Wu Yue, Liu Zhichao, Wu Leihong, Chen Minjun, Tong Weida
Division of Bioinformatics and Biostatistics, National Center for Toxicological Research, United States Food and Drug Administration, Jefferson, AR, United States.
Front Artif Intell. 2021 Dec 6;4:729834. doi: 10.3389/frai.2021.729834. eCollection 2021.

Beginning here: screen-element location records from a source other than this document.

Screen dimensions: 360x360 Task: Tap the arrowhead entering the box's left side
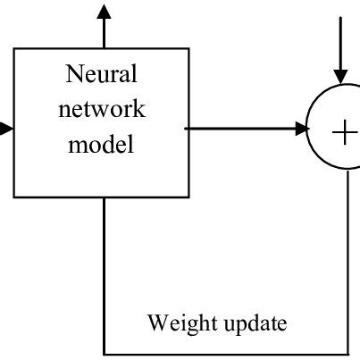coord(6,130)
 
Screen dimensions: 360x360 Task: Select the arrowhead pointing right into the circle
coord(299,130)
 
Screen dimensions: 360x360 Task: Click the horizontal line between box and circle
coord(241,130)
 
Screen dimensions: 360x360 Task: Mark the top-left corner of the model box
coord(14,49)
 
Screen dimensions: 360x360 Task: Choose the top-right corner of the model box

The United States Food and Drug Administration (FDA) regulates a broad range of consumer products, which account for about 25% of the United States market. The FDA regulatory activities often involve producing and reading of a large number of documents, which is time consuming and labor intensive. To support regulatory science at FDA, we evaluated artificial intelligence (AI)-based natural language processing (NLP) of regulatory documents for text classification and compared deep learning-based models with a conventional keywords-based model. FDA drug labeling documents were used as a representative regulatory data source to classify drug-induced liver injury (DILI) risk by employing the state-of-the-art language model BERT. The resulting NLP-DILI classification model was statistically validated with both internal and external validation procedures and applied to the labeling data from the European Medicines Agency (EMA) for cross-agency application. The NLP-DILI model developed using FDA labeling documents and evaluated by cross-validations in this study showed remarkable performance in DILI classification with a recall of 1 and a precision of 0.78. When cross-agency data were used to validate the model, the performance remained comparable, demonstrating that the model was portable across agencies. Results also suggested that the model was able to capture the semantic meanings of sentences in drug labeling. Deep learning-based NLP models performed well in DILI classification of drug labeling documents and learned the meanings of complex text in drug labeling. This proof-of-concept work demonstrated that using AI technologies to assist regulatory activities is a promising approach to modernize and advance regulatory science.
美国食品药品监督管理局(FDA)监管范围广泛的消费品,这些产品约占美国市场的25%。FDA的监管活动通常涉及大量文件的制作和阅读,既耗时又耗力。为了支持FDA的监管科学,我们评估了基于人工智能(AI)的自然语言处理(NLP)技术对监管文件进行文本分类,并将基于深度学习的模型与传统的基于关键词的模型进行了比较。FDA药品标签文件被用作代表性的监管数据源,通过使用最先进的语言模型BERT对药物性肝损伤(DILI)风险进行分类。所得的NLP-DILI分类模型通过内部和外部验证程序进行了统计学验证,并应用于欧洲药品管理局(EMA)的标签数据以进行跨机构应用。本研究中使用FDA标签文件开发并通过交叉验证评估的NLP-DILI模型在DILI分类中表现出色,召回率为1,精确率为0.78。当使用跨机构数据验证该模型时,性能仍然相当,表明该模型可在不同机构间移植。结果还表明,该模型能够捕捉药品标签中句子的语义。基于深度学习的NLP模型在药品标签文件的DILI分类中表现良好,并能够理解药品标签中复杂文本的含义。这项概念验证工作表明,使用人工智能技术协助监管活动是使监管科学现代化和取得进展的一种有前景的方法。